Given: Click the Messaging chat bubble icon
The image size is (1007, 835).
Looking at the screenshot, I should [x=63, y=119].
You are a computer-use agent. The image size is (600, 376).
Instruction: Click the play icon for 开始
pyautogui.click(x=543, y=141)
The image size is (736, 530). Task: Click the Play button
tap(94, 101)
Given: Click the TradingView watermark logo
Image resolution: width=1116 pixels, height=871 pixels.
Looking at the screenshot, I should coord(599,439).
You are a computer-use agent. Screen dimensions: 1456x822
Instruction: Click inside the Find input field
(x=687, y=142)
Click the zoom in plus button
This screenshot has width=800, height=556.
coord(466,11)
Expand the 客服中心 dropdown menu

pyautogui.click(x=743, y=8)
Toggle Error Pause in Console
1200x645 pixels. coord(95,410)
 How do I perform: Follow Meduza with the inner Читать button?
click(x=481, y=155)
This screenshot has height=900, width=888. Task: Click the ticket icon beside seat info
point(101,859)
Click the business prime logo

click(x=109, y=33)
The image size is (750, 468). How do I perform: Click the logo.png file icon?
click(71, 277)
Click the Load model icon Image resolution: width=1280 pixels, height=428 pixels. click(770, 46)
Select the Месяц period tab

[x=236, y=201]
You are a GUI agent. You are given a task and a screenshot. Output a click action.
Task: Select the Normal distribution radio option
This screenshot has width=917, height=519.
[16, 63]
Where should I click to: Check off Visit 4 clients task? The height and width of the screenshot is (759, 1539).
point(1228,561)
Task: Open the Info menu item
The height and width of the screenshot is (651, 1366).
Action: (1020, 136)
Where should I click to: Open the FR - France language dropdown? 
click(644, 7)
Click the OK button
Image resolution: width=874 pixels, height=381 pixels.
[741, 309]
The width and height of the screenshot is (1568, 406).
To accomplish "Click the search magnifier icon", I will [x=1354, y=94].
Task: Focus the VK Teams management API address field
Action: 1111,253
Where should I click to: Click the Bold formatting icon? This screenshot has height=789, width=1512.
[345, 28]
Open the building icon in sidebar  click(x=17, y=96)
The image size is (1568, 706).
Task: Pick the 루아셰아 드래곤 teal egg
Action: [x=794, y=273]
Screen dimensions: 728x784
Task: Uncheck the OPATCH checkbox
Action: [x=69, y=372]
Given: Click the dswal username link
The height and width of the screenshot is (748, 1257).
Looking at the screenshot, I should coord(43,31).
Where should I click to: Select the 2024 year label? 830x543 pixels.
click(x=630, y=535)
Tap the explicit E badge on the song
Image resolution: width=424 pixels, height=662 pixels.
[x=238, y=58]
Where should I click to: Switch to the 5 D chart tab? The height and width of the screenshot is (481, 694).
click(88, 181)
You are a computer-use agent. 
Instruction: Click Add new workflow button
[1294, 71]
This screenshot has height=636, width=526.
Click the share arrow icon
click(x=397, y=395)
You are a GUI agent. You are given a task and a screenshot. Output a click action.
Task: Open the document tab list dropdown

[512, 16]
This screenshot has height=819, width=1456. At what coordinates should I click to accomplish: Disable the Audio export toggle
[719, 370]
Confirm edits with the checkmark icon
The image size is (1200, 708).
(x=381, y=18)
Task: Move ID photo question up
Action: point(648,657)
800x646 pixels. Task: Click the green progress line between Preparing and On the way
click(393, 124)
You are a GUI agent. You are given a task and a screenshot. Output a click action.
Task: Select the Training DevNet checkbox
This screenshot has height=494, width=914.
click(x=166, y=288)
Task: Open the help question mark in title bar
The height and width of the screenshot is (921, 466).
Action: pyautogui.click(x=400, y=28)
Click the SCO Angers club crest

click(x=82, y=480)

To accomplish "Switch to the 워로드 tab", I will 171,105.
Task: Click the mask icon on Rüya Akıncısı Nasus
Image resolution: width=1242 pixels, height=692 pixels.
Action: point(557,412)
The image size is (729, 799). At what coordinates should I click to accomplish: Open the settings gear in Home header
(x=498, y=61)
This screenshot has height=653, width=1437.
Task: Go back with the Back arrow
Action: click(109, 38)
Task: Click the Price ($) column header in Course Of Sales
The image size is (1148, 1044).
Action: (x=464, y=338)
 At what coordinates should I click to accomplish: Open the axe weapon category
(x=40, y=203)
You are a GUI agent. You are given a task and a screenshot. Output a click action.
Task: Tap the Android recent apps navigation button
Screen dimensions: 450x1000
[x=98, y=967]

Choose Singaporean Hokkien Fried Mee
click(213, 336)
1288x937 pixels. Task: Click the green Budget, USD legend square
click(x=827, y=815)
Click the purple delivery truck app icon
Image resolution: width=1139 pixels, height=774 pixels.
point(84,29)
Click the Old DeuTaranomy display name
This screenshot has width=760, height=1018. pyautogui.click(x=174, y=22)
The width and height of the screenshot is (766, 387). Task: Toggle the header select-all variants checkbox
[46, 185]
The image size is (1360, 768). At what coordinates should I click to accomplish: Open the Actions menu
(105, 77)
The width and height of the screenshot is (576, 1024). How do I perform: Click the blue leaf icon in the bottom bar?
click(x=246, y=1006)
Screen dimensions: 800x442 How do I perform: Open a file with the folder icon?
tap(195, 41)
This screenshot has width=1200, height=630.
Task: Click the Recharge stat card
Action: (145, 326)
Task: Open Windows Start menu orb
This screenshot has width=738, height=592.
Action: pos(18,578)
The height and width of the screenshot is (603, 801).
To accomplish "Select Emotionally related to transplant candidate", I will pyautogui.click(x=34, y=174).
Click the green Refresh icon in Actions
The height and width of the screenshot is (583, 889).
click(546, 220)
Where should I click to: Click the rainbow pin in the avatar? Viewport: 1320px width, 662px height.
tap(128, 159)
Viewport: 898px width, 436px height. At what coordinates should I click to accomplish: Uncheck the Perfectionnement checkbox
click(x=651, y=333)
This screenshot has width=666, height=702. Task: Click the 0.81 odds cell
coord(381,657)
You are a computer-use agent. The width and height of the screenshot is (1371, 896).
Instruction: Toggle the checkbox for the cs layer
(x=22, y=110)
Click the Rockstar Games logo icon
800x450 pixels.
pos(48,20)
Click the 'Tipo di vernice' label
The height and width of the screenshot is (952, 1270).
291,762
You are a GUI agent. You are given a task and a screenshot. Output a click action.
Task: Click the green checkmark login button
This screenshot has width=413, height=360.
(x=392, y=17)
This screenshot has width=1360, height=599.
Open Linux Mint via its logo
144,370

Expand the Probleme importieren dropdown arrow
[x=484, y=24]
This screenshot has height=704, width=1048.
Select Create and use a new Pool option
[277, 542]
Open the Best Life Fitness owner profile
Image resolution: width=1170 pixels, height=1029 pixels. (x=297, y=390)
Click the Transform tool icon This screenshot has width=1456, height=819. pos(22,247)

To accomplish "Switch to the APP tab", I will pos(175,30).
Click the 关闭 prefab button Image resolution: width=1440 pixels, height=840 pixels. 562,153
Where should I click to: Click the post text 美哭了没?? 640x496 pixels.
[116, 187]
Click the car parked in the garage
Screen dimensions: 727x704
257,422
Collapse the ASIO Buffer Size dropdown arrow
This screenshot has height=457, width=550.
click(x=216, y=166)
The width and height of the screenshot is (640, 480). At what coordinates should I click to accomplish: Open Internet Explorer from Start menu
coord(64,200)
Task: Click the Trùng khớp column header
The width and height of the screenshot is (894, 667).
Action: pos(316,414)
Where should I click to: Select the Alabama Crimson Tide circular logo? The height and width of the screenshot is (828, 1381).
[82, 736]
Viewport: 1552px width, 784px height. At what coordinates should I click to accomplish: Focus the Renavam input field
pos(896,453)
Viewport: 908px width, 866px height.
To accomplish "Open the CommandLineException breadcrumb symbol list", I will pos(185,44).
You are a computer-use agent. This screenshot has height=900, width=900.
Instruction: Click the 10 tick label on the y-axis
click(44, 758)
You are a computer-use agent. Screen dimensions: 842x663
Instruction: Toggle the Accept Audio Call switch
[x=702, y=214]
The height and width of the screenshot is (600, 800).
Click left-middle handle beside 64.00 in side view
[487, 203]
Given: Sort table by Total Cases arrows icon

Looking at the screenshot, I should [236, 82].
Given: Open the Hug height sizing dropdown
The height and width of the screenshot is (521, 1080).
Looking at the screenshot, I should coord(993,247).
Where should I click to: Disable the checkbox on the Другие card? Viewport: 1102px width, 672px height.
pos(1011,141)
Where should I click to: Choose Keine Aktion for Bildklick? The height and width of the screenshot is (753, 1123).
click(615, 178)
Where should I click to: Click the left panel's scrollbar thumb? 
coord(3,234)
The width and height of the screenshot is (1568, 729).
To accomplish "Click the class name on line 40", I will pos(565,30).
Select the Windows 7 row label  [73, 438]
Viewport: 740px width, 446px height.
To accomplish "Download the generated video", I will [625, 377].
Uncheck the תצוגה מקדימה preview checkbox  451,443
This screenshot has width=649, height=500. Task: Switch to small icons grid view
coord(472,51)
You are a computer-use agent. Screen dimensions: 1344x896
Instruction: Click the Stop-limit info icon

____________

Problem to work on
Please copy the line holding "You are a computer-use agent. This" and all lines after it to the end of the records, exactly, and nothing else.

Reply
You are a computer-use agent. This screenshot has height=900, width=900.
Instruction: Click the 10 tick label on the y-axis
click(44, 758)
You are a computer-use agent. Screen dimensions: 842x663
Instruction: Toggle the Accept Audio Call switch
[x=702, y=214]
The height and width of the screenshot is (600, 800).
Click left-middle handle beside 64.00 in side view
[487, 203]
Given: Sort table by Total Cases arrows icon

Looking at the screenshot, I should [236, 82].
Given: Open the Hug height sizing dropdown
The height and width of the screenshot is (521, 1080).
Looking at the screenshot, I should coord(993,247).
Where should I click to: Disable the checkbox on the Другие card? Viewport: 1102px width, 672px height.
pos(1011,141)
Where should I click to: Choose Keine Aktion for Bildklick? The height and width of the screenshot is (753, 1123).
click(615, 178)
Where should I click to: Click the left panel's scrollbar thumb? 
coord(3,234)
The width and height of the screenshot is (1568, 729).
To accomplish "Click the class name on line 40", I will pos(565,30).
Select the Windows 7 row label  [73, 438]
Viewport: 740px width, 446px height.
To accomplish "Download the generated video", I will [625, 377].
Uncheck the תצוגה מקדימה preview checkbox  451,443
This screenshot has width=649, height=500. Task: Switch to small icons grid view
coord(472,51)
You are a computer-use agent. Screen dimensions: 1344x896
Instruction: Click the Stop-limit info icon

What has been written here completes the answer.